**Action item**
For each line in the material below that holds "height", copy that line.

**Records shown**
########
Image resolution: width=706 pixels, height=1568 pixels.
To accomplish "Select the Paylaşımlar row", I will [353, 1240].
########
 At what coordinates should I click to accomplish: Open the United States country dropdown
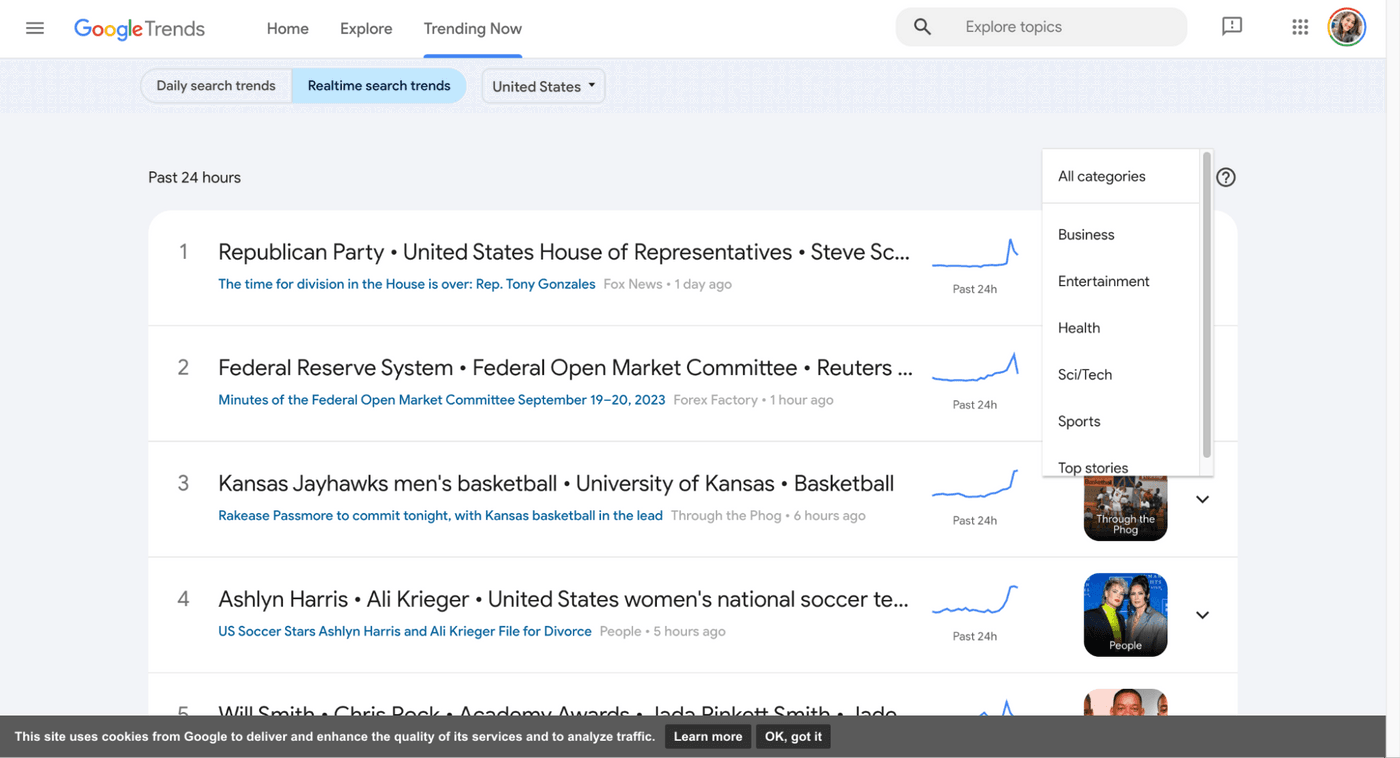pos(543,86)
########
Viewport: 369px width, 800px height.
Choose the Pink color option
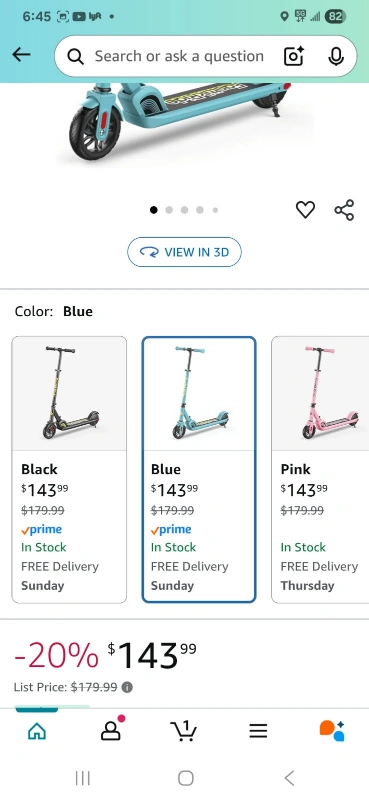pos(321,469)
########
**Result below**
Image resolution: width=706 pixels, height=1568 pixels.
Viewport: 369px width, 800px height.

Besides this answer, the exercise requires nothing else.